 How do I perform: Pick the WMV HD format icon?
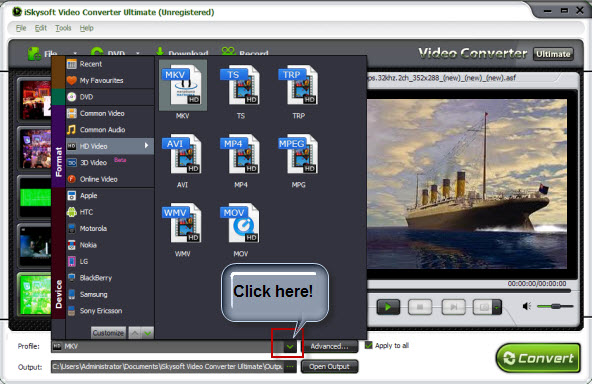pos(183,223)
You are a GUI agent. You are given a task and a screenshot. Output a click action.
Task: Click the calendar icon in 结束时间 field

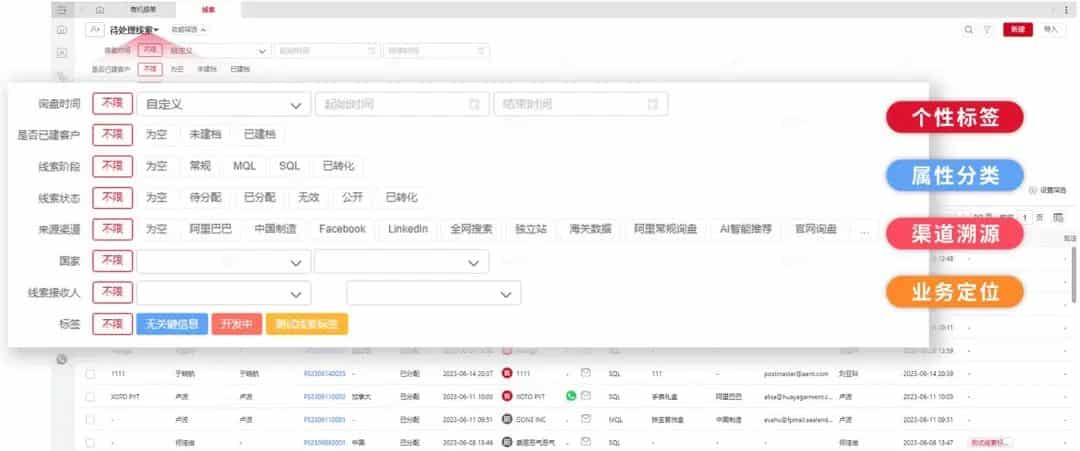tap(652, 104)
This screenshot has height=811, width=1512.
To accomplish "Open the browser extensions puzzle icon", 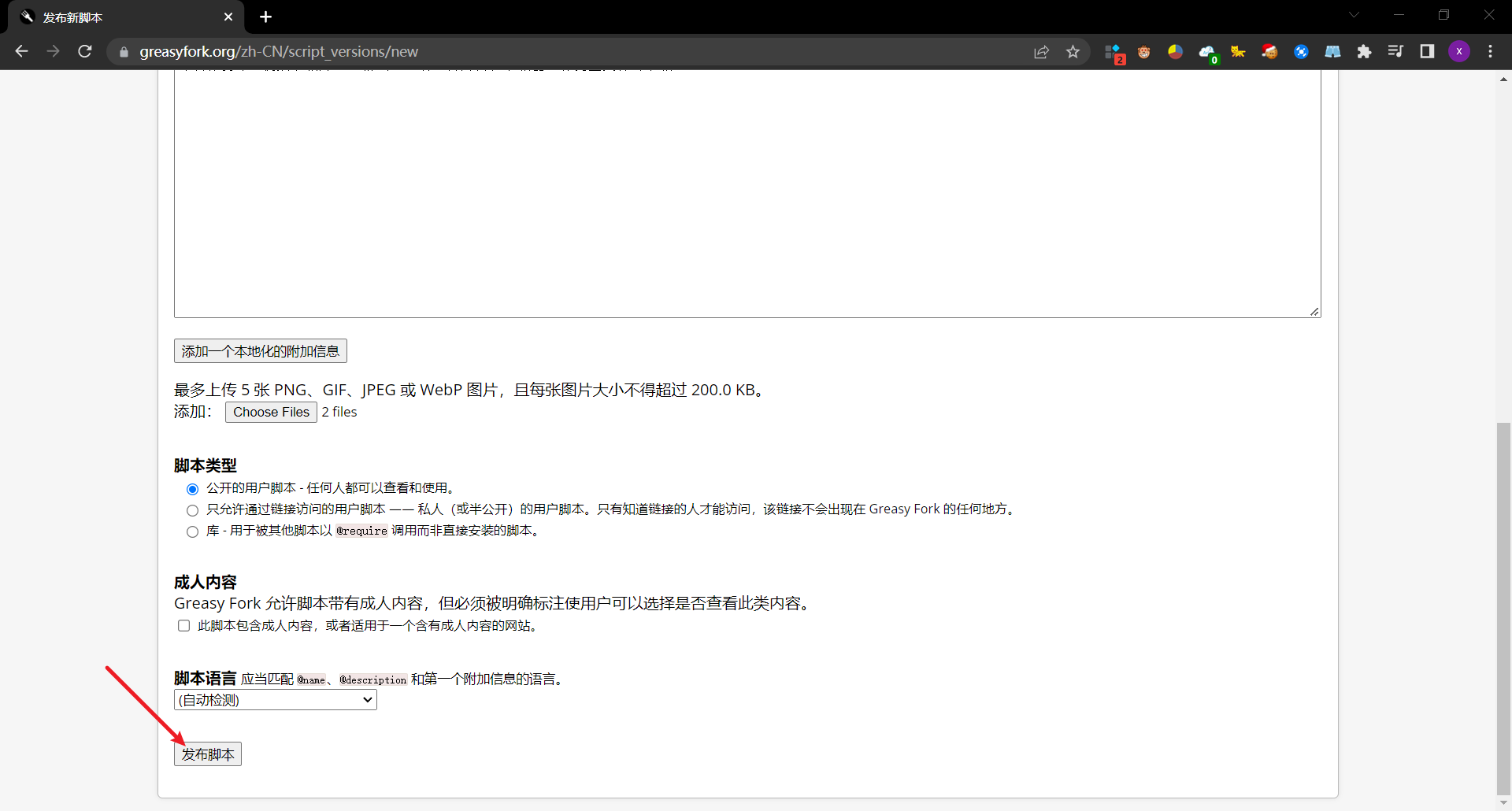I will click(x=1364, y=51).
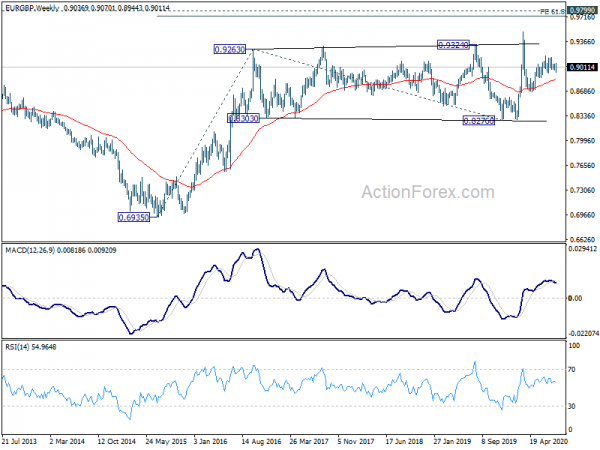Screen dimensions: 600x450
Task: Click the EURGBP Weekly chart title
Action: tap(87, 8)
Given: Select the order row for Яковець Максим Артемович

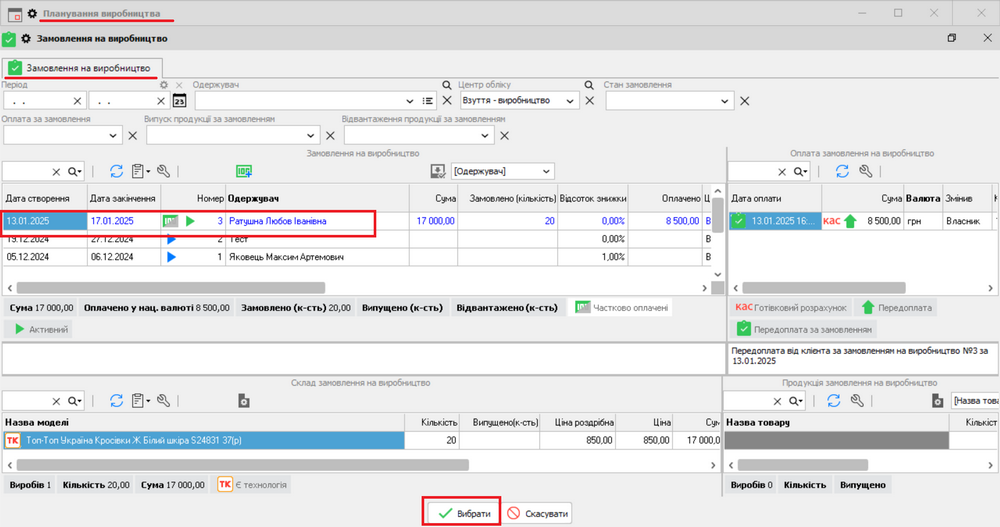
········
■ **Task to carry out**:
Give the lines again exactly, starting where the entries begin and stopping once the line with "This screenshot has height=811, width=1512." is included; pictures are not copied.

■ **Output below**:
 How do I perform: Pick the WMV HD format icon?
pos(183,223)
You are a GUI agent. You are given a task and a screenshot. Output a click action.
Task: Click the calendar icon in 结束时间 field

tap(652, 104)
This screenshot has height=811, width=1512.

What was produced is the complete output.